TRABUCO CANYON : Boys Town Project on Ridge Is Cleared

Plans by Boys Town USA to build five homes for children in Trabuco Canyon were cleared by the County Board of Supervisors on Wednesday, despite concerns that the campus would be atop a foothill ridgeline.

The board voted 4 to 0 to reject a final appeal from homeowners opposed to the project. A formal vote was scheduled for Dec. 12 after county lawyers prepare the legal language denying the appeal.

Resident Ray Chandos, who lives within view of the project, has already filed a suit seeking a court order to set aside the county Planning Commission’s approval of the project. The Superior Court suit claims that the project is inconsistent with parts of the county general plan.


“It isn’t anything against Boys Town,” said Chandos, co-founder of the Rural Canyon Conservation Fund. “The residents would have felt the same about whoever was cutting down the ridgeline.” He said residents did not want to be characterized as the “local biggies taking on the orphans.”

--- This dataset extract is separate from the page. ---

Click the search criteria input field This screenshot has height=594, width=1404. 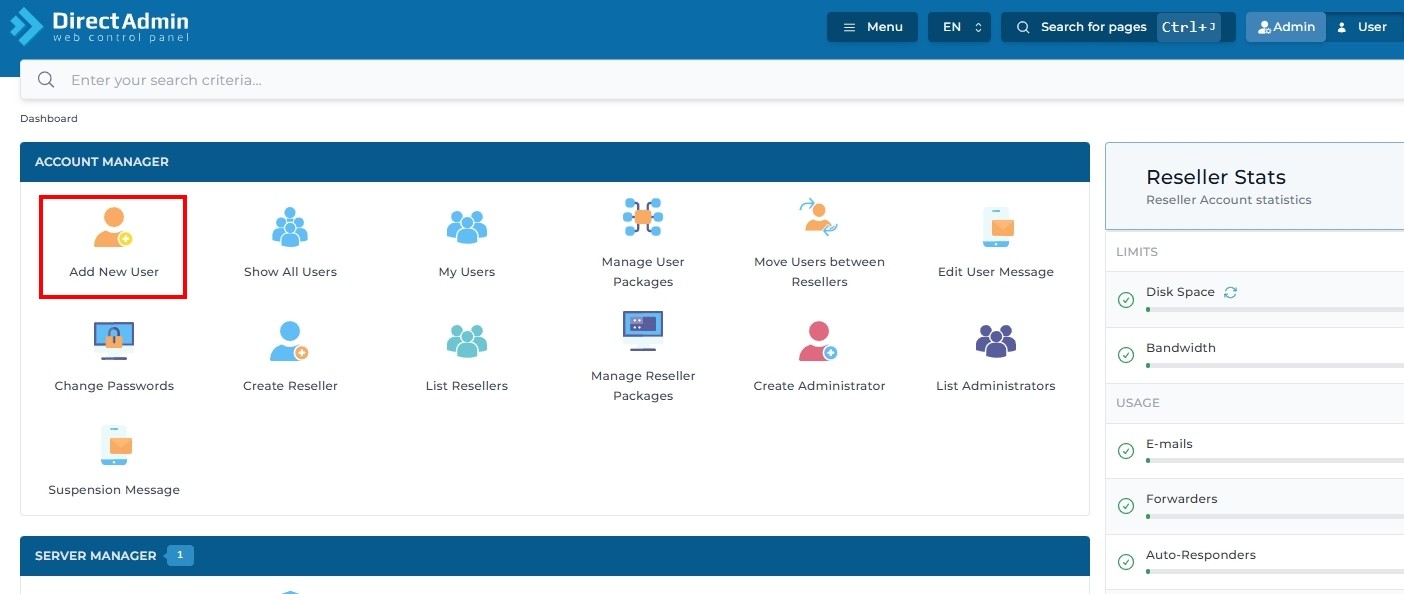click(x=700, y=80)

The 13-acre project is northeast of Mission Viejo along a ridge between Rose and Hickey canyons not far from Trabuco Canyon Road.

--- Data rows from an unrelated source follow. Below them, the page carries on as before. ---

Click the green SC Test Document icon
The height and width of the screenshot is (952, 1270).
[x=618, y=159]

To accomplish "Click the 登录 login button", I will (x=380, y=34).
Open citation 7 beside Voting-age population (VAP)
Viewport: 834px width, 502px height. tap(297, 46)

At a public hearing Wednesday, residents told supervisors that they were concerned it would set a precedent for building on ridgelines. They also sought guarantees that the rest of the 76-acre parcel would not be developed.

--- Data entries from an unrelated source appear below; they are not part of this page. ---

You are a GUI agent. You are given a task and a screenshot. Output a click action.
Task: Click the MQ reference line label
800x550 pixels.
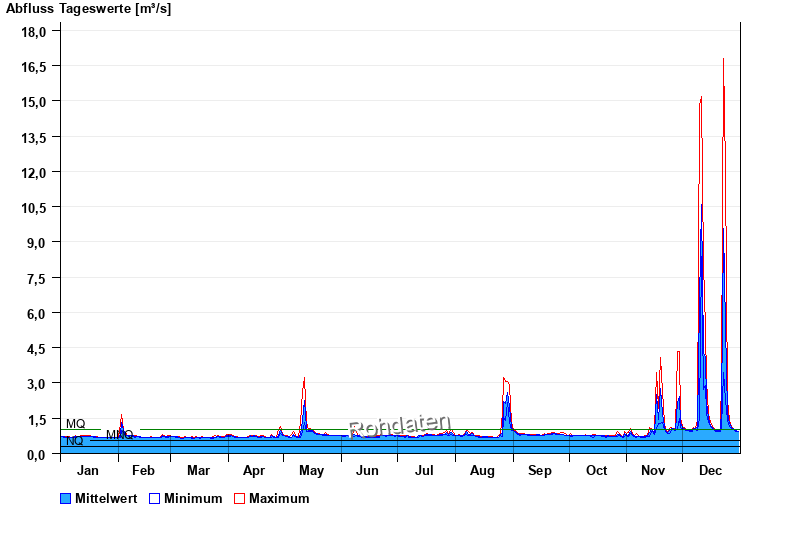(76, 424)
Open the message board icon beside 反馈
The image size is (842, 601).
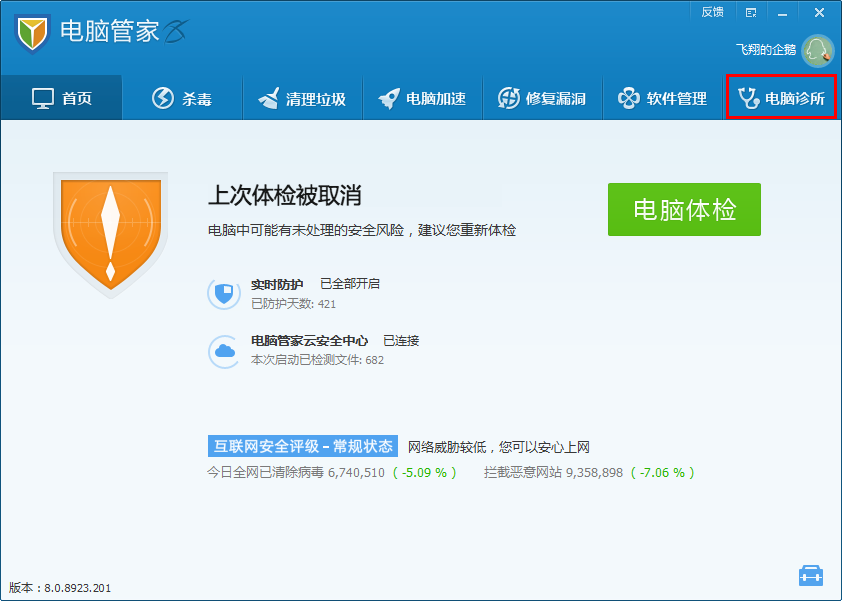click(x=751, y=12)
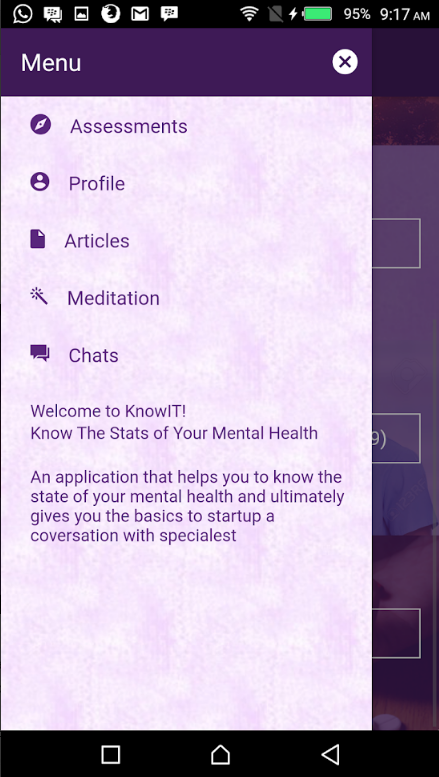The image size is (439, 777).
Task: Tap the Profile person icon
Action: tap(40, 182)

Supervisor Roger R. Stanton said granting Boys Town permission to build was a way of showing that this wealthy county had some compassion.

Added Supervisor Don R. Roth: “I wish them good luck and welcome them to the county.”

The project would be the first Boys Town USA campus in the Western United States. Other campuses for abused and neglected children are in the East.

Each of the five buildings would house six to eight youths between the ages of 9 and 15, along with one married couple.

Boys Town USA attorney John A. Bergen said the $2-million project would be built on a “minor” ridgeline and not one silhouetted against the sky.

Homeowners argued that the group has enough acreage to build the homes on flatter land, where they would be less visible and cause less disruption to wildlife habitat and views.

Bergen said Boys Town had no other suitable sites, nor any intention of building beyond the planned 13 acres.